Tasks Completed Process

  1. Gathering members

    • I posted one team set up forum and provide collective useful information for my members
    • I sent slack and trello invitation to them by finding all members username
    • After that I sent Whats app invitation using both their numbers on the post and sharing whatsapp group QR code on slack

    Result

    • Turned out working very well, we have only one person unable to connect and one person move to next session
    • Members are very active on Whatsapp and Slack. Whatsapp is good for quick conversation and Slack is good for technology information sharing
  2. Scraping data from Discourse Hub

    • I followed steps on video to scraping data

    Result

    • Very useful tools and successfully get data.
1 Like

Week 2 Self-assessments

Things Learned

  1. Technical Area

    → Data scraping :

    1. Learnt how to use selenium and chromedriver

    2. Used chrome inspect to inspect webpage and found useful information from HTML code

    3. Learnt dealing with big data in the scraping process

  2. Tool

    → Scraping tool:

    Beautiful Soap, Selenium, VS code, pandas

  3. Soft Skills

    → Managing a group

    Learned how to get feedback and check progress with members.
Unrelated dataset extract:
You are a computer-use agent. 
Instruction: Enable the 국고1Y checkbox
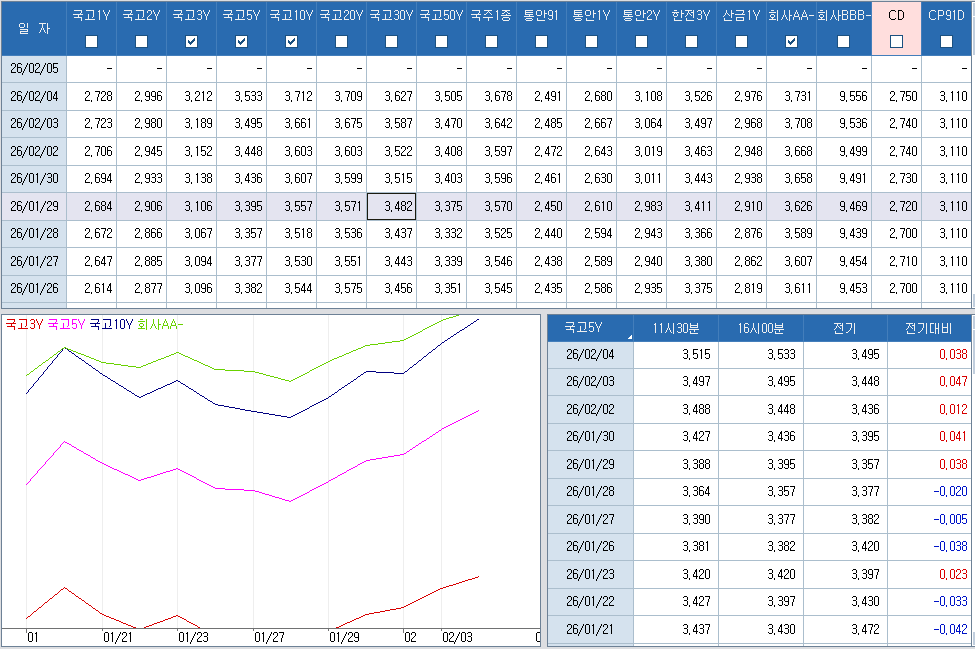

Three achievement highlights

  1. Successfully scraped data from https://community.cartalk.com
  2. Helped members with their technical problems
  3. members got more involved in the team and were more active in taking responsibilities.

Tasks completed process

  1. scraping data
  • I took a look at the sample code.
  • I tried to run the sample code and run each function to get a closer look at their functionalities.
  • I applied a similar method, scraping the website we choose. The website we choose contains a bunch of information that takes a long time for the code to run. I tried to optimize the code and test out different categories.

Result

  • I successfully scraping the data from the website.
  1. Team Management

    • I talk to members both in group and privately.
    • I also schedule private meetings with them to try to help them out.

    Result

    • I successfully helped them with the code
    • I also recieved a lot of feedback from them.

Week 3 Self-assessments

Things Learned

  1. Technical Area

    → Exploratory Data analysis

    1. Do basic data cleaning, get a closer look at data in different categories
    2. Advanced text processing
  2. Tool

    ->Explore data analysis:

    nltk, sklearn, seaborn, matplotlib

  3. Soft Skills

    → Managing a group

    tried to monitor each member through trello

Three achievement highlights

  1. have some findings after analyzing data
  2. Helped members with their technical problems
  3. Learnt several methods for data analysis

Tasks completed process

  1. Data cleaning

    • Removed punctuation
    • Removed stop-words
    • Removed common and rare words
    • Used NLTK stem check spelling

    Result

    • Got info that needs for the next step
  2. Team Management

    • Using TFIDF Vectorize sentence
    • getting 2 grams and 3 grams data
    • Creating a word cloud

    Result

    • Created some datasheet to show most important information
    • Created a picture showing the most important words

Week 4 Self-assessments

This week we did our project presentation and Colin and Sara gave us a lot of advice. The main task this week was to improve the previous work as the previous part was a bit lacking.

Things Learned

  1. Technical Area

    → Machine Learning:

    1. At the beginning of all ML projects a pipeline chart or other means should be used to understand the purpose and requirements of ml. It is important to know what inputs and outputs are to be accomplished with ml.

    → Data scraping:

    1. Too little data for ML can cause bias in the subsequent analysis. If the data is extracted only for a period of time, it only reflects the correlation of the data for that period of time, resulting in an incomplete analysis.
  2. Tool

    → EDA scraping tool:

    Beautiful Soap, Selenium, VS code, pandas

    → Explore data analysis:

    nltk, sklearn, seaborn, matplotlib

  3. Soft Skills

    → Managing a group

    1. A short presentation such as a 5-minute presentation will be more effective than a single person going through the conversation.
    2. When assigning tasks to members, I need to be very careful to divide them so that they understand exactly what they are going to do. Giving a deadline during the week will make it more likely that the project will be completed in a limited amount of time.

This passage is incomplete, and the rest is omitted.